We are saddened by the passing of Rabbi Sacks and hold both Rabbi Sacks and Rabbi Lapin as the two most wisest and best articulators of our time. I have printed Rabbi Sack’s
Weekly Torah thoughts for years abd shared it on our Shabbat table. I would love to do the same from you.
Are all your wise incites only on line?
Dear Marc-
Thank you for your warm and encouraging words. Our Thought Tools along with other regular columns can be seen here http://www.RabbiDanielLapin.com and much more of our work can be seen here http://www.WeHappyWarriors.com while our volumes of collected Thought Tools appear here https://rabbidaniellapin.com/store/ I’d be privileged to ‘join’ your shabbat table.
Cordially
RDL
My wife and I are deeply saddened by the death of Rabbi Jonathan Sacks. He had the talent to take a complex issue and present it concisely and clearly. We shall miss him dearly.
Our two favorite Rabbis we followed online were Jonathan Sacks and Daniel Lapin. And then there was only one. Please take care of yourself, Rabbi. It appears as if none of us is in our 20’s anymore….

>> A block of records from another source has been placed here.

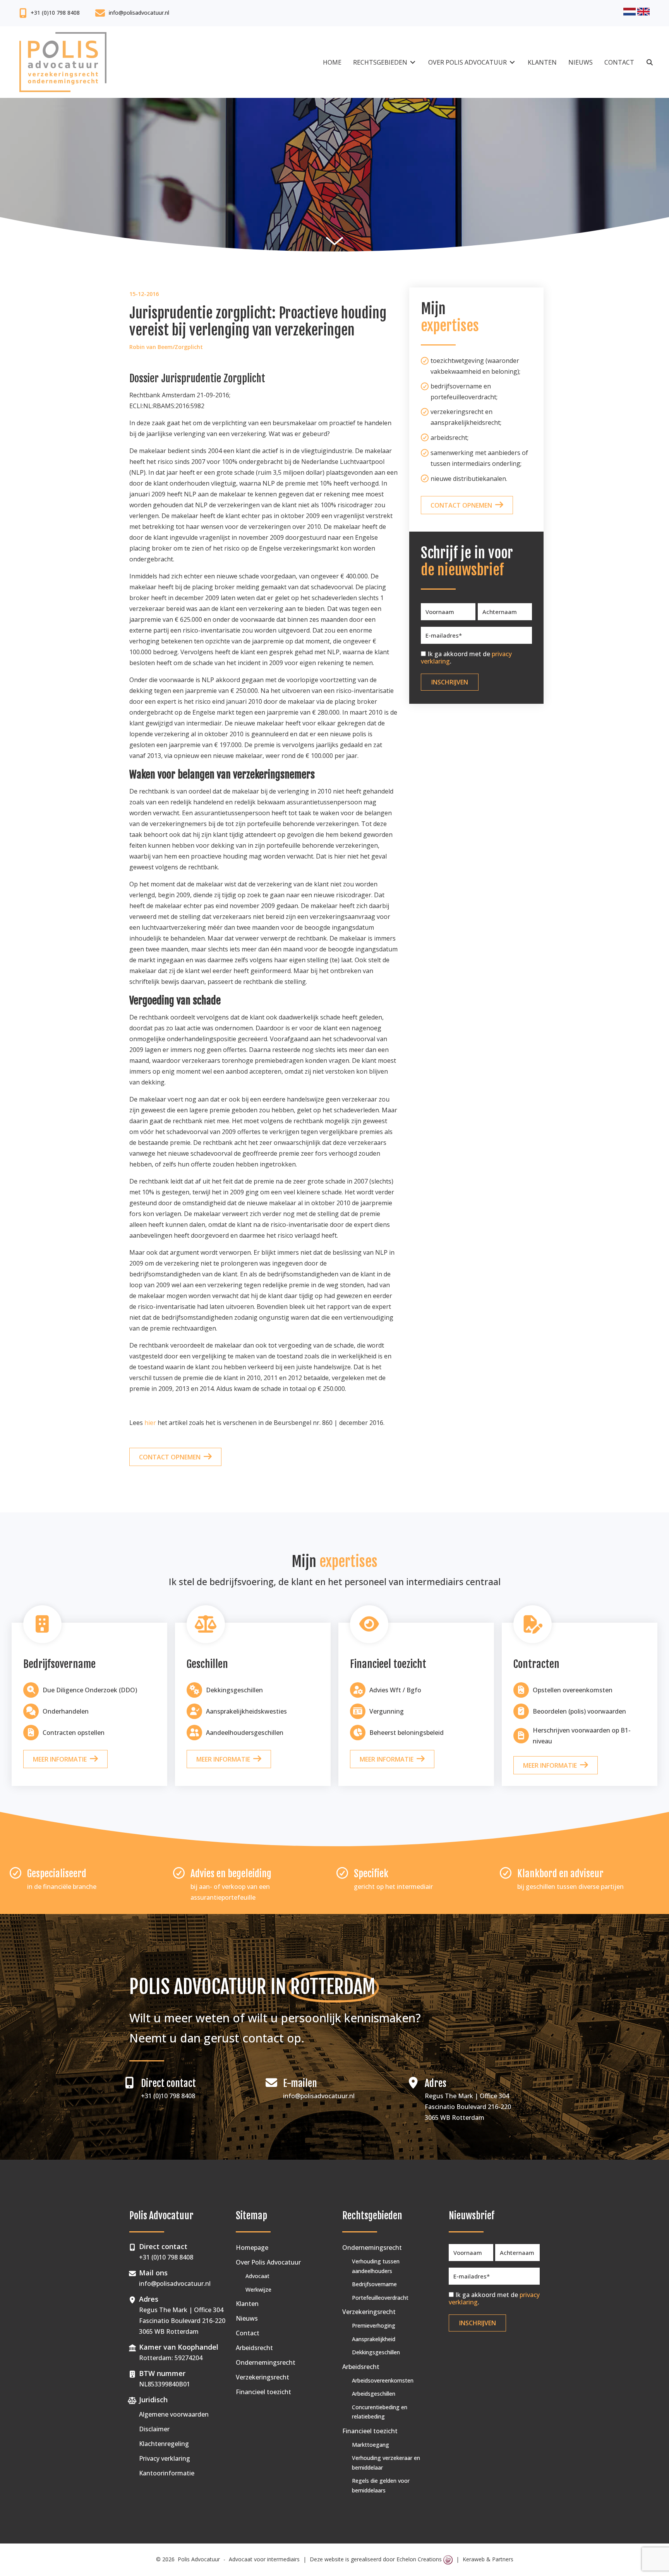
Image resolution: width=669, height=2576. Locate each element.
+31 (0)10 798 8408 (55, 12)
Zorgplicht (189, 347)
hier (150, 1422)
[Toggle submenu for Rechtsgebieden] (412, 62)
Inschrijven (449, 682)
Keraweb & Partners (488, 2559)
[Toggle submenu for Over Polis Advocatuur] (512, 62)
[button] (649, 62)
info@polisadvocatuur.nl (139, 12)
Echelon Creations (419, 2559)
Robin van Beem (151, 347)
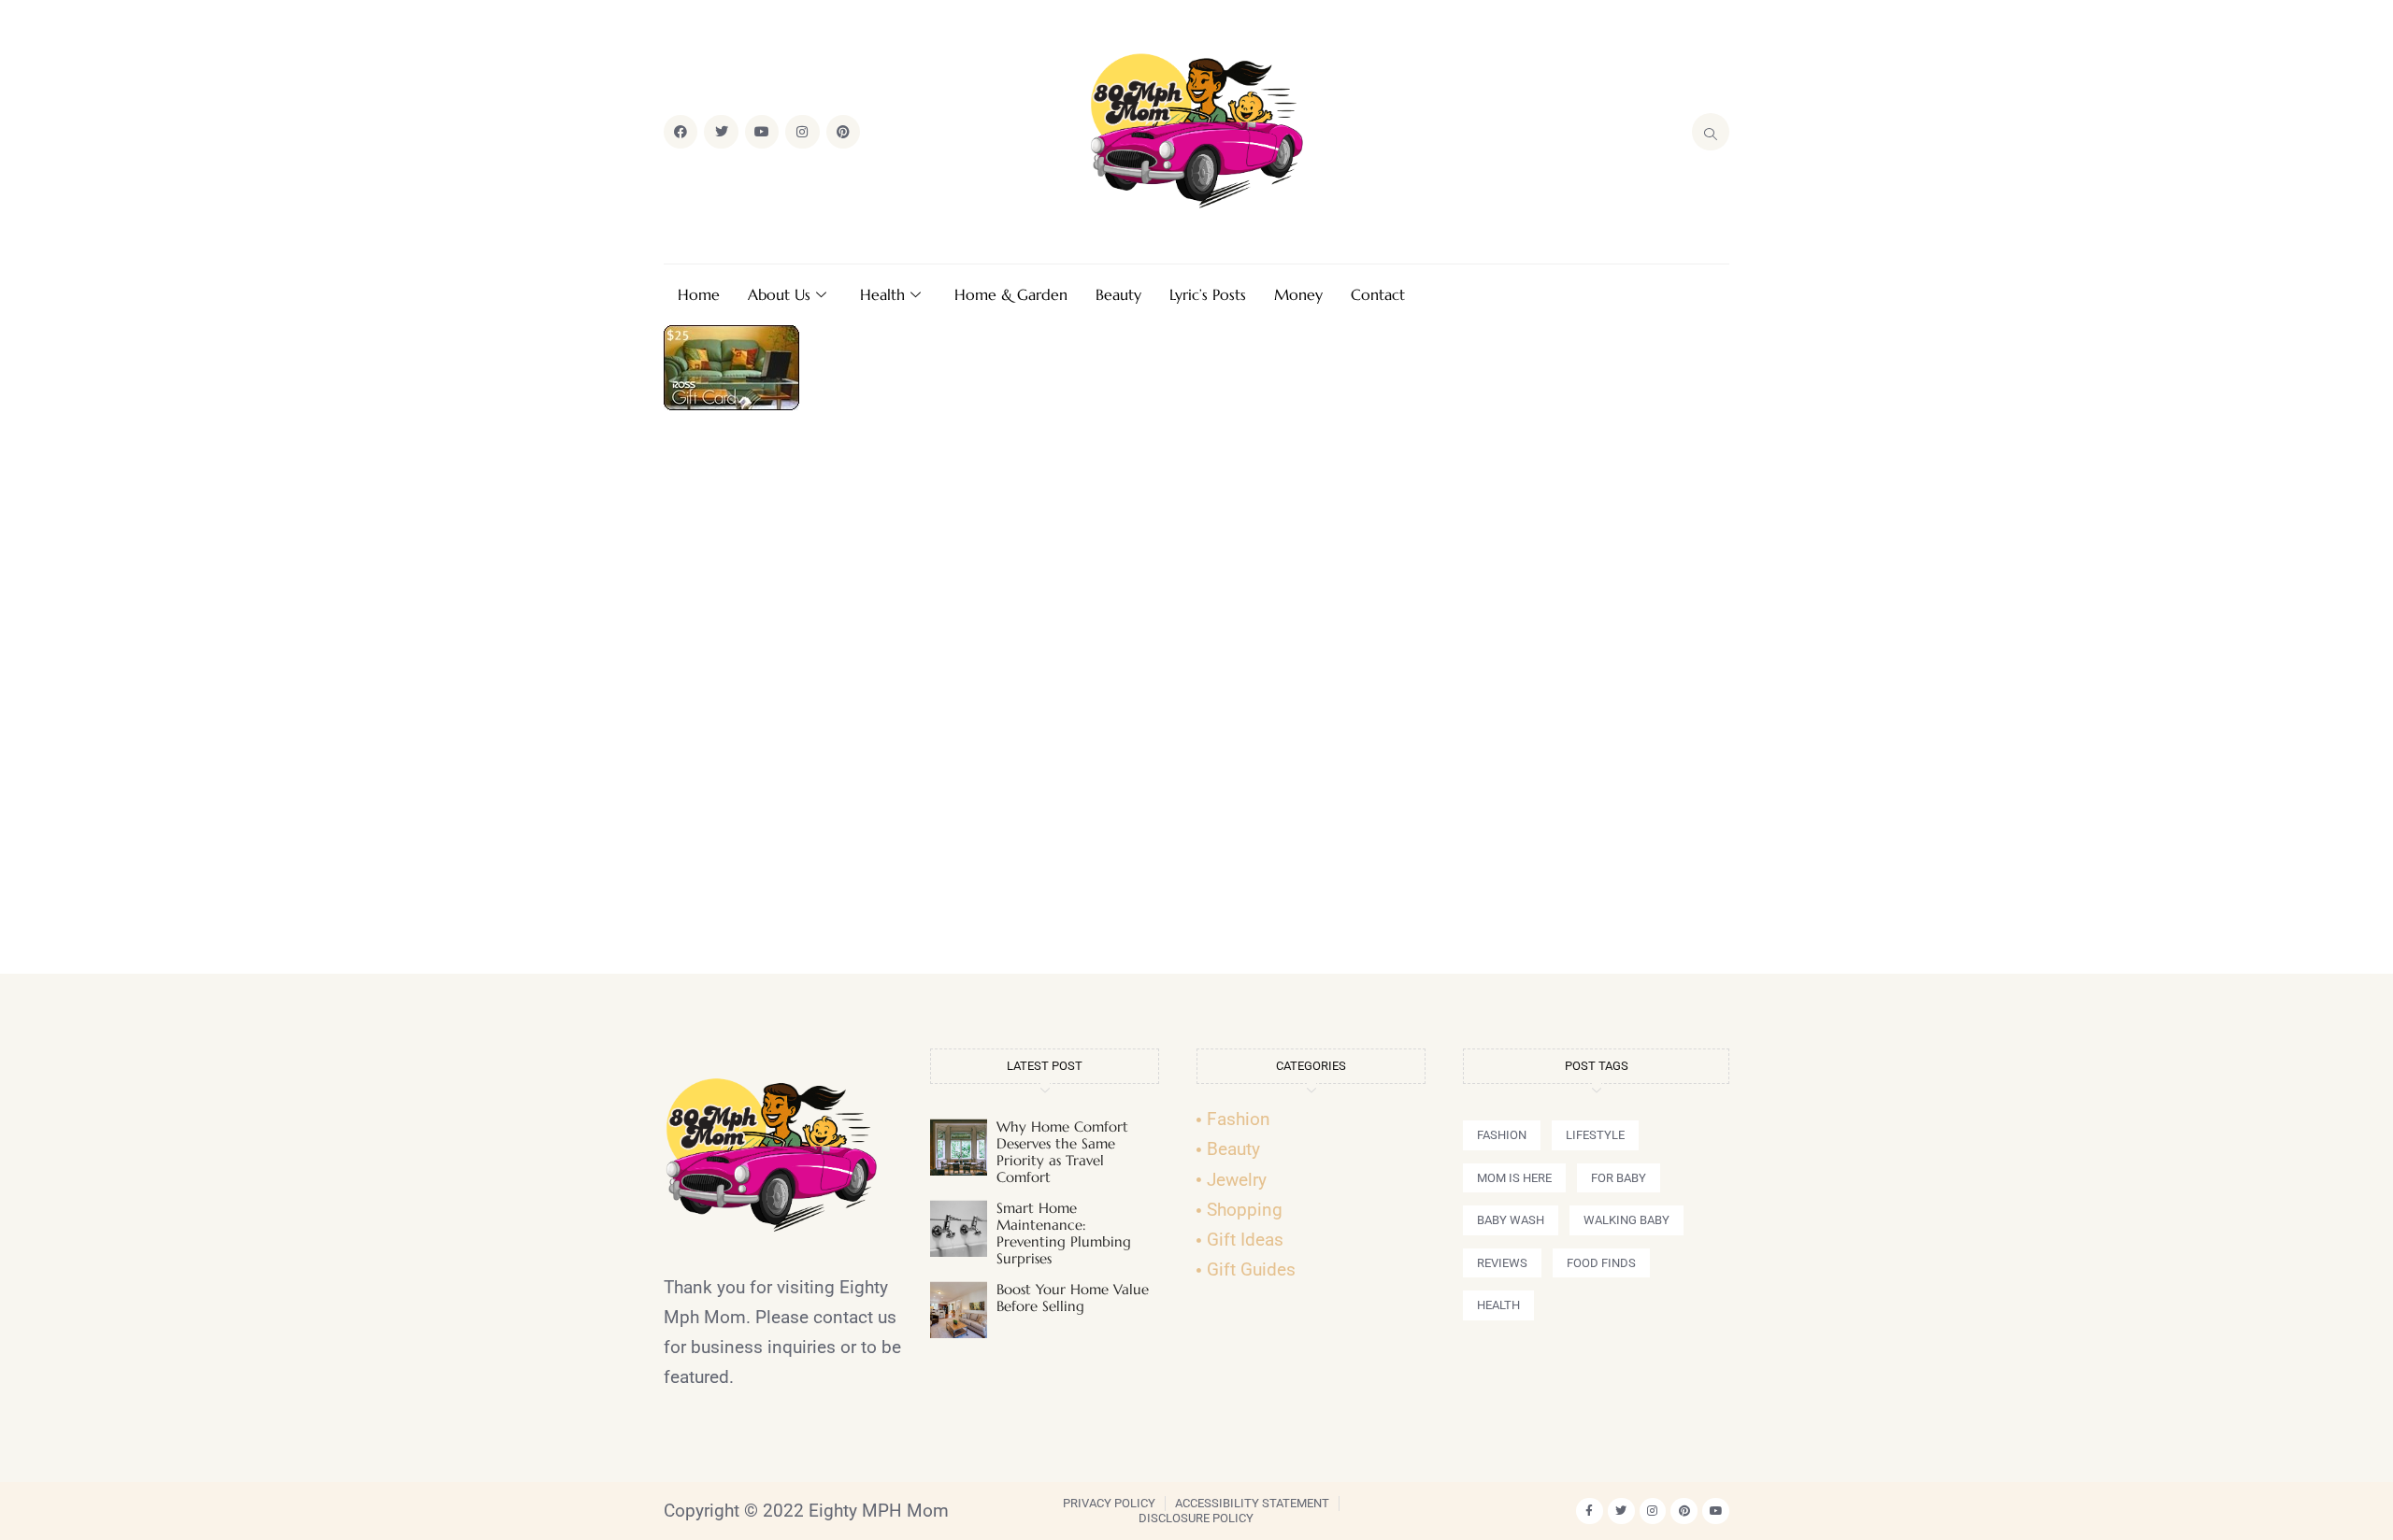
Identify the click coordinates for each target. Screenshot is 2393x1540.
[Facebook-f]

Erv, we, too, were deeply saddened at Rabbi Sacks’ death. He was an articulate leader and a wonderful transmitter of Jewish wisdom. A less universally well-known but also great leader, Rabbi Dovid Feinstein passed away as well last week. The world is certainly diminished by both these men’s absence.
Good words to Jonathan!
We’re glad they resonated, Alfreida.